Hellcab in Chicago

There's this taxicab driver in Chicago, you see, and today is Christmas Eve. From this simple premise, Will Kern forged a play (originally titled Hellcab Does Christmas, but soon re-christened just Hellcab) that appeared year-round from 1992 to 2002 under the auspices of the legendary Famous Door Company. The 1997 film version allowed audiences worldwide to follow the humble hackie on his odyssey through a bewildering urban underworld, but in 2012, Kern's vehicle-for-hire returned home to become Profiles Theatre's annual holiday gift to its mother city.

Though its setting remains 1992, the roster of passengers depicted over the course of the single day spanned in the narrative—a list encompassing druggies and amen-snorters, sweethearts and predators, the meek and the arrogant—makes for a wide range of humanity.

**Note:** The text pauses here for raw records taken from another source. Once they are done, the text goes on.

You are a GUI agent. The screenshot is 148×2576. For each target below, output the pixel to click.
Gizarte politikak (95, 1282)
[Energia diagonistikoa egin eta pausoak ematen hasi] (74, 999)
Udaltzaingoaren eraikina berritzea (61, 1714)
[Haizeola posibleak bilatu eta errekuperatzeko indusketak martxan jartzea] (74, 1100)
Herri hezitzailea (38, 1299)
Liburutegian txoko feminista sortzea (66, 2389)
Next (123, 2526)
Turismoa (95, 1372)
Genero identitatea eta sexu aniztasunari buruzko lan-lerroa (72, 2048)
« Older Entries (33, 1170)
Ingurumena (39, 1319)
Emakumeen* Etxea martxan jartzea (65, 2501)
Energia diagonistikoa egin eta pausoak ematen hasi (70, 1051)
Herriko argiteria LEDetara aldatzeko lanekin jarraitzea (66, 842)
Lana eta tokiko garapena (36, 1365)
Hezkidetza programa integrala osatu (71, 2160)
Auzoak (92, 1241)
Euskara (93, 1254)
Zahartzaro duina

After Profiles' decision to cast a different actor as each character, the possibilities were expanded. Without altering a word of the text, scenes in the current incarnation bend gender and color boundaries, as well as feature disabled, or elderly, or recognizably gay citizens in prominent roles—even a fifteen-second solo by a wayward Christkindlemarket musician adds to the diversity of the landscape traversed by the wide-eyed knight errant piloting his faltering automotive steed.

Some of the changes from the original staging are the playwright's—the addition of a blind cane-carrying customer, for example, later conflated with a jaded street-Santa—but most reflect the choices of the individual artists. A male cross-dresser rebuffs her abusive boyfriend. A white-haired crone goes on a holiday toot in Uptown. A trio of cokeheads togged out in high-goth drag look for fresh supplies. An expensively-garbed male attorney extends an invitation for a quickie.

How do thirty-three—that's almost enough players for two simultaneous baseball games-go about re-assembling this 90-minute live-action jigsaw puzzle every year? Shrugs director Eric Burgher, "I might have some of my own ideas going in, but it always starts with finding good actors—we auditioned nearly a hundred and twenty actors this year-and then giving them the space to listen, and move, and discover things at their own pace. As we get closer to opening, we tighten it up a little, but there's usually no more than an eight-minute difference from first run-through to opening night."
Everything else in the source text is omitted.